Walt Disney Company and Pixar regarding future events and business performance as of the time the statements are made and they do not undertake any obligation to update these statements. Actual results may differ materially from those expressed or implied. Such differences may result from legal or regulatory proceedings or other factors that affect the timing or ability to complete the transactions contemplated herein, actions taken by either of the companies, including restructuring or strategic initiatives (including capital investments or asset acquisitions or dispositions), as well as from developments beyond the companies’ control, including: adverse weather conditions or natural disasters; health concerns; international, political or military developments; technological developments; and changes in domestic and global economic conditions, competitive conditions and consumer preferences. Such developments may affect assumptions regarding the operations of the businesses of The Walt Disney Company and Pixar separately or as combined entities including, among other things, the timing of the transaction, the performance of the companies’ theatrical and home entertainment releases, expenses of providing medical and pension benefits, and demand for products and performance of some or all company businesses either directly or through their impact on those who distribute our products.

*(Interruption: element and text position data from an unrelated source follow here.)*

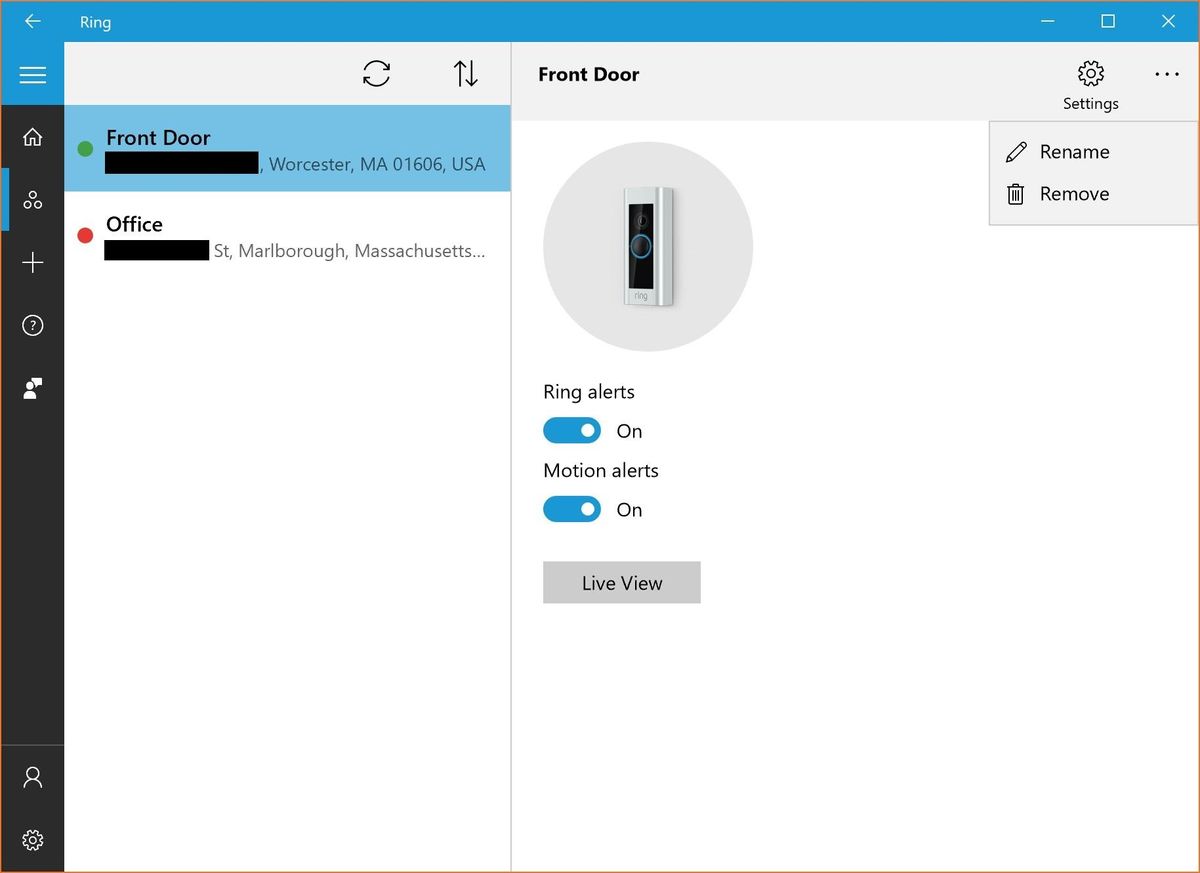Click the doorbell device thumbnail

point(647,246)
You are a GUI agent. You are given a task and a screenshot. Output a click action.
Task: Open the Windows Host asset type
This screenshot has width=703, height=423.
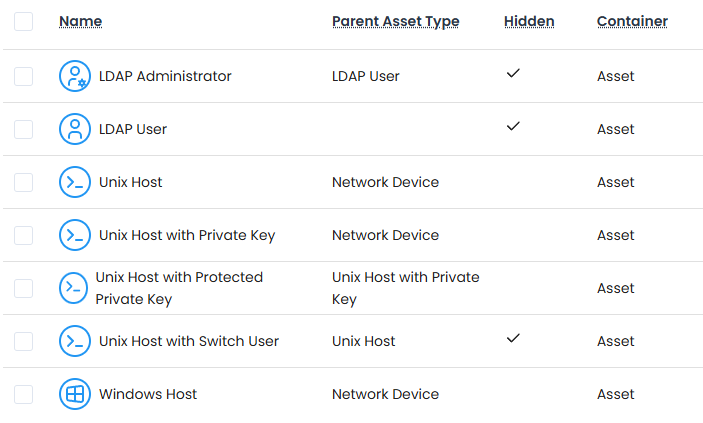[x=148, y=394]
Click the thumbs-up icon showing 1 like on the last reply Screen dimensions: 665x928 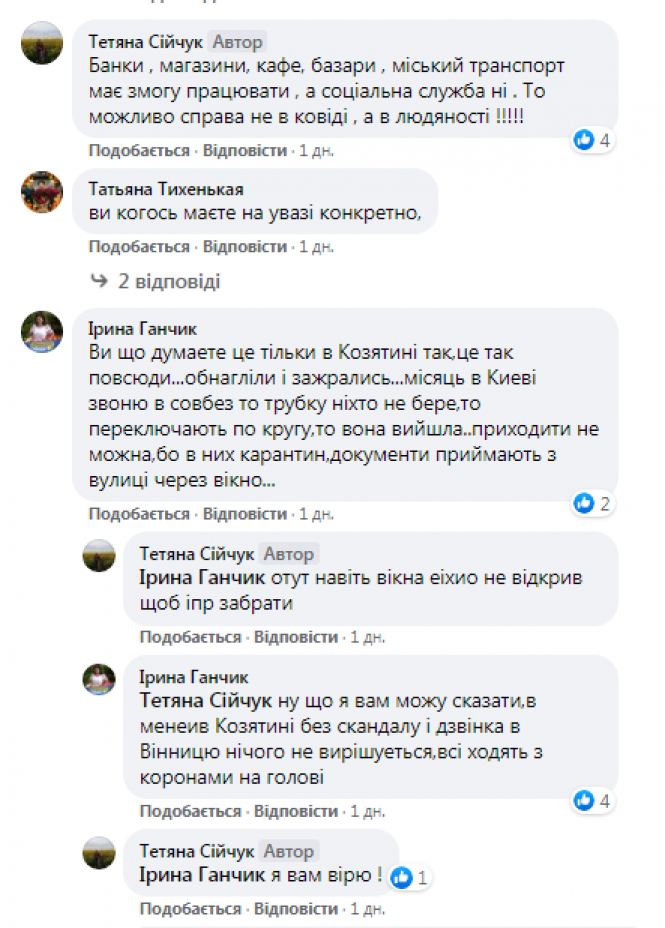pos(401,875)
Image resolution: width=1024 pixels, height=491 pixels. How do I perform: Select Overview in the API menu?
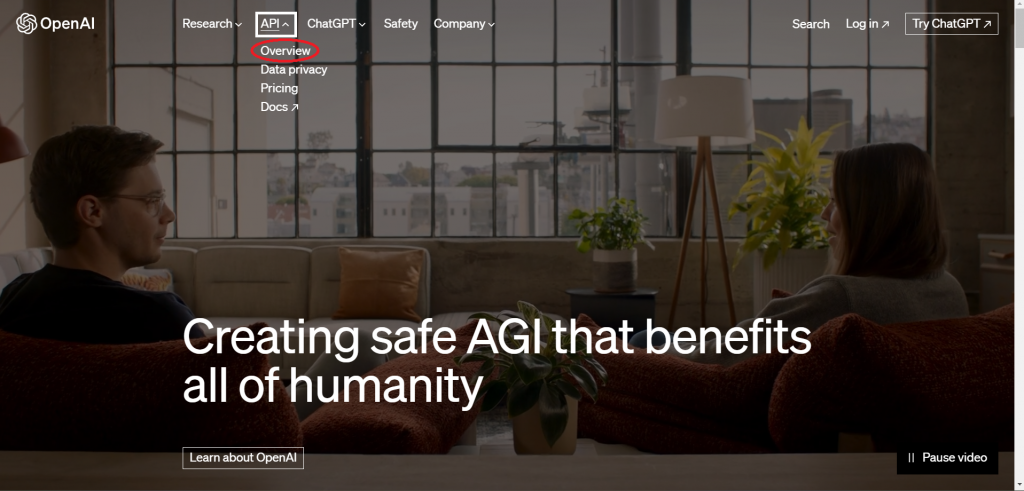pyautogui.click(x=285, y=50)
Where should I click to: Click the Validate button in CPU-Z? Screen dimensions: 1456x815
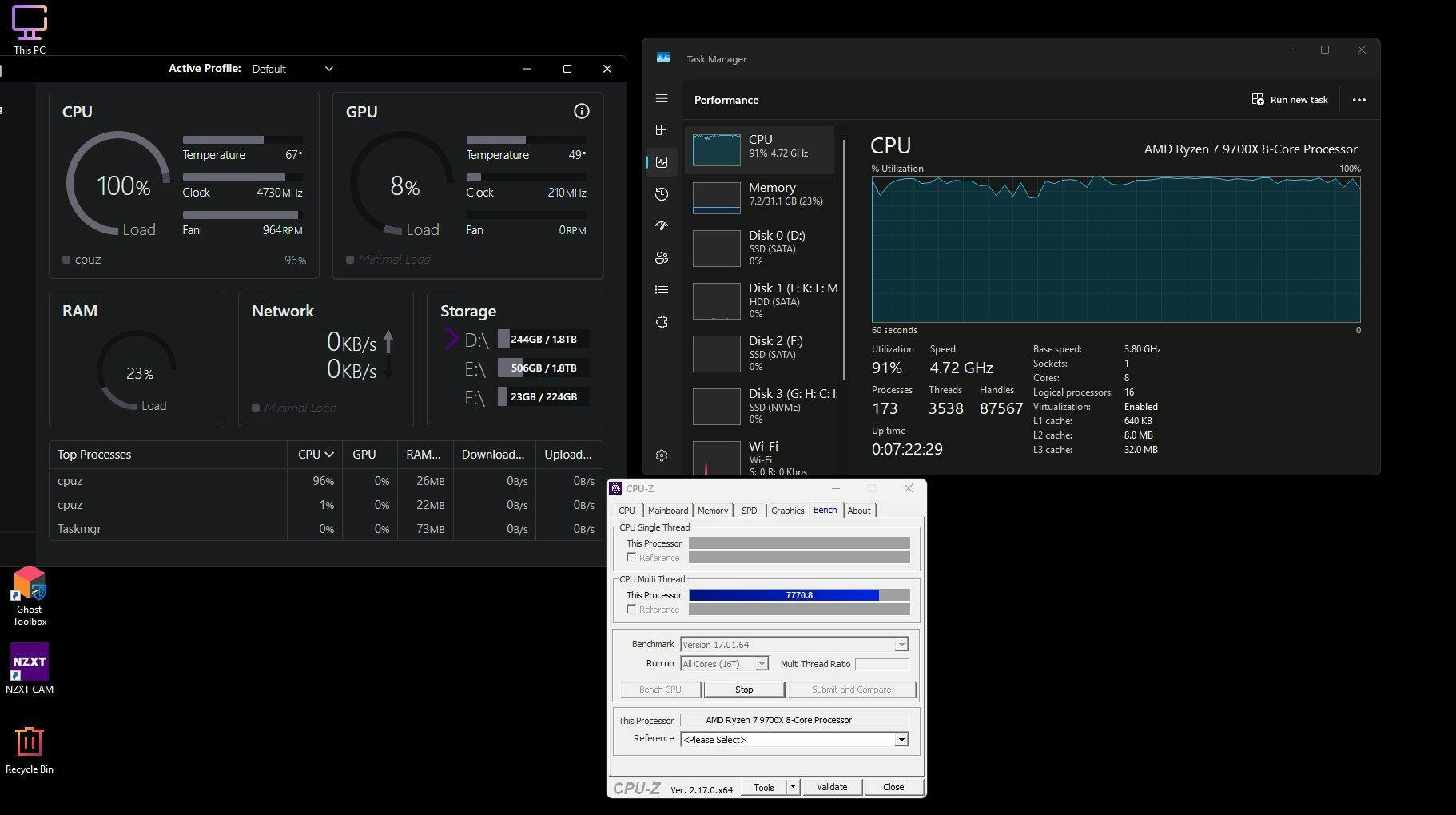pyautogui.click(x=832, y=787)
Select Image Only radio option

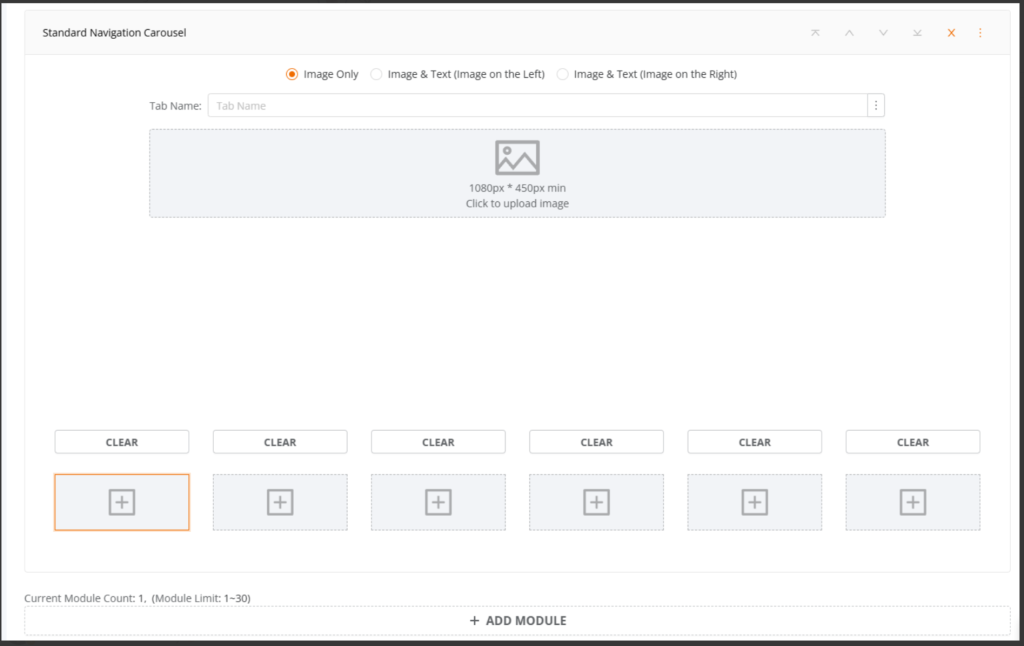pos(292,74)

Additional factors that may affect results are set forth in the Annual Report on Form 10-K of The Walt Disney Company for the year ended October 1, 2005 under the heading “Item 1A—Risk Factors” and in the Quarterly Report on Form 10-Q of Pixar for the quarter ended October 1, 2005 under the heading “Risk Factors” section of Part I, Item 2.

 

For Additional Information:

 

This material is not a substitute for the prospectus/proxy statement Disney and Pixar will file with the Securities and Exchange Commission. Investors are urged to read the prospectus/proxy statement which will contain important information, including detailed risk factors, when it becomes available. The prospectus/proxy statement and other documents which will be filed by Disney and Pixar with the Securities and Exchange Commission will be available free of charge at the SEC’s website, www.sec.gov, or by directing a request when such a filing is made to The Walt Disney Company, 500 South Buena Vista Street, Burbank, CA 91521-9722, Attention: Shareholder Services or by directing a request when such a filing is made to Pixar, 1200 Park Avenue, Emeryville, CA 94608.

 

Pixar, its directors, and certain of its executive officers may be considered participants in the solicitation of proxies in connection with the proposed transactions. Information about the directors and executive officers of Pixar and their ownership of Pixar stock is set forth in the proxy statement for Pixar’s 2005 annual meeting of shareholders. Investors may obtain additional information regarding the interests of such participants by reading the prospectus/proxy statement when it becomes available.